Я решил обогнуть церковь с северной стороны. В надежде, что никого здесь не встречу. Но на полдороге я увидел Лине, вдову Эрика, и трех ее детей, они стояли возле ржавого гребного вала. Нагнувшись, Лине поправляла засохшие венки, с которых сыпались иглы. В руках у старшей девочки был горшочек с цветущей бегонией. Двое младших стояли скрестив руки.
Крадучись вернулся я на прежнее место. И услышал, как на холм взбирается автомобиль. Раз это Фредерик с Мыса, лучше переждать, пусть даже кровь и остановилась.
Но тут я обнаружил, что в мою сторону медленно направляется Лине с детьми. Делать нечего, я поплелся ко входу. Я чувствовал, мне не избежать встречи с Ригмор. Так и есть!
Она вылезает из машины, проходит в калитку. Элегантная, черт бы ее побрал! В сером весеннем костюме. Он сидит на ней как влитой, как шубка на горностае. Точно, она - горностай.
– Где же твой набожный муж, дорогая Ригмор?
– говорю я, пожимая затянутую в перчатку руку. Ответное пожатие намекает о ласках нежных, дерзких.
– Мне жаль, но я должна разочаровать тебя, - говорит она.
– Фредерик корпит над налоговыми декларациями.

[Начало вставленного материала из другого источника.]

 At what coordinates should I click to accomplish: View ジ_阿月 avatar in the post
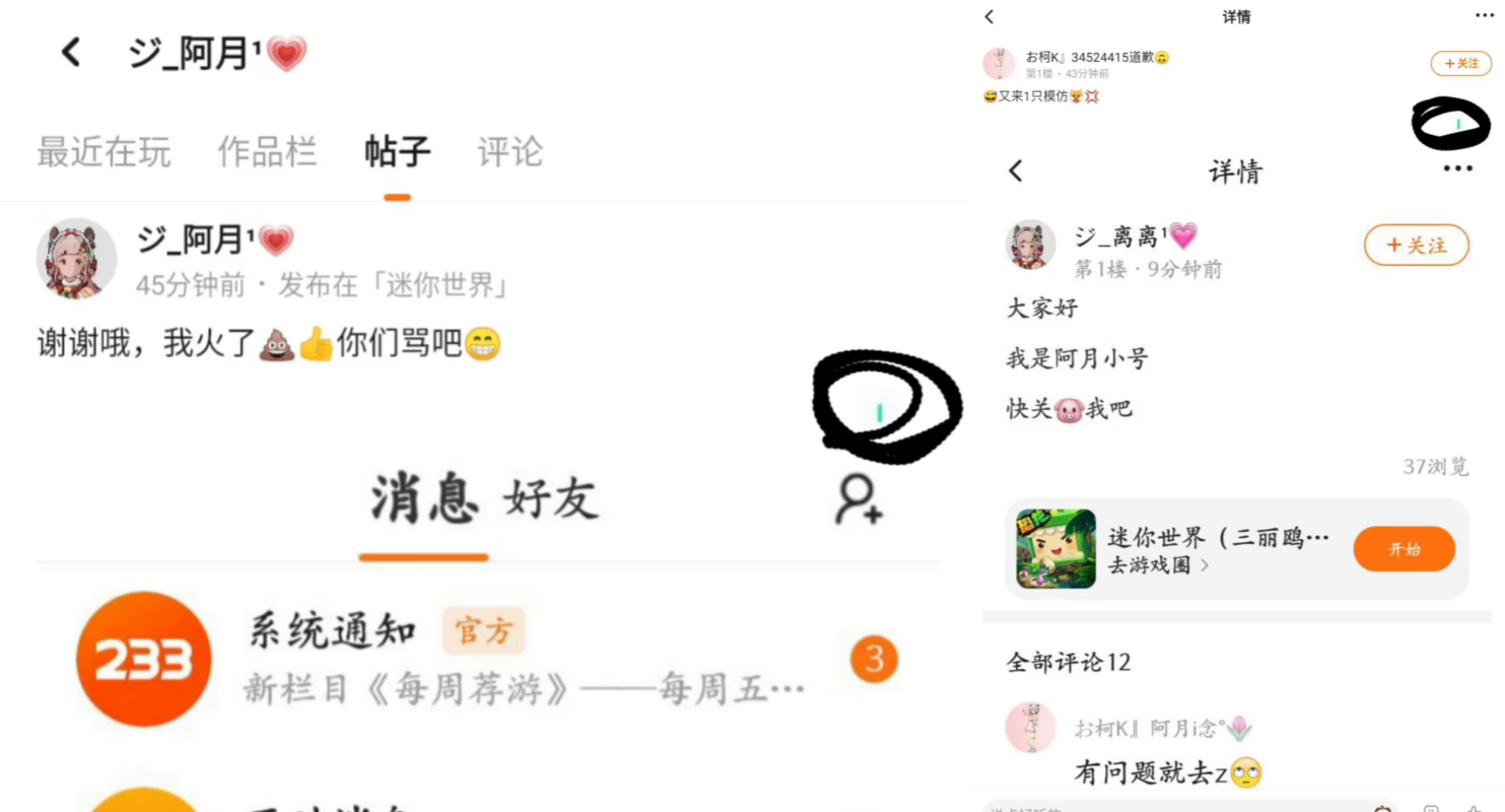click(77, 259)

Вдова Эрика и дети медленно идут мимо. Они побывали на святом месте, поклонились ржавому гребному валу. Они здороваются, печально и с таким смирением, будто совершили нечто недозволенное. Во мне закипает гнев. Почему эта приниженность! Ведь у них есть то, чего нет ни у меня, ни у Ригмор. Мы стоим с ней и смотрим, как они сперва тщательно скребут подошвами о железную решетку у входа, а потом заходят и по очереди вытирают ноги о коврик в оружейной. Смиренные духом.
– Ну как, Ригмор, - говорю я, - ты выметена и убрана?

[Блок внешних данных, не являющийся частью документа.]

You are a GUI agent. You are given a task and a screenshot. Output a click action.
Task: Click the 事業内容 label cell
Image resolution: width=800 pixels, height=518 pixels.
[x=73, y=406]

– Это что, одна из твоих острот?
– Дорогая, ты же соскучилась дома, верно? Фредерику не следовало взваливать на себя такое бремя, повелевать всем и вся.

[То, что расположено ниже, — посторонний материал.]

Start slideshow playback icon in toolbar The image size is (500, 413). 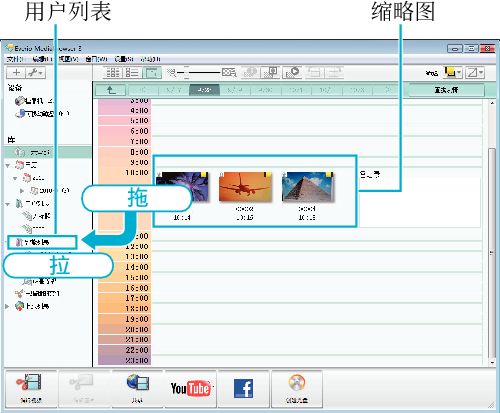coord(292,72)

– Дорогой, - отвечает она мне в тон и смеется воркующим смехом, когда Фредерик занят, я не скучаю. Но почему ты у нас такой редкий гость?
– Всяк кулик к своему болоту привык, - говорю я.
– Но я бы с удовольствием приходил почаще, только ведь вас одних не застанешь, у вас всегда общество.
– Мне до смерти надоела вся эта камарилья!
Она произносит это с легкой дразнящей улыбкой. Меня дразнит не улыбка, а что за ней кроется. Конечно, она устала от Фредериковой камарильи. Они настолько испорчены, что ей тут делать уже нечего.
– Йоханнес, они не умеют нежничать, - говорит она, заливаясь своим тихим смехом.
Нежничать! Что она имеет в виду? Кажется, это из области любовных ухаживаний. Да, я прекрасно понимаю, что она имеет в виду, произнося это слово - "нежничать". Все самое потайное и сокровенное, что только есть в закоулках дома, в оттенках слов, в изгибах и складках тела. Нежничать! И дернуло же меня преподнести ей фиалки. Иначе она бы сюда не пришла. Черт бы ее побрал, эту Ригмор! Но с другой стороны, с ней никогда ни в чем нельзя быть уверенным. Уж это мне ее двоеречие!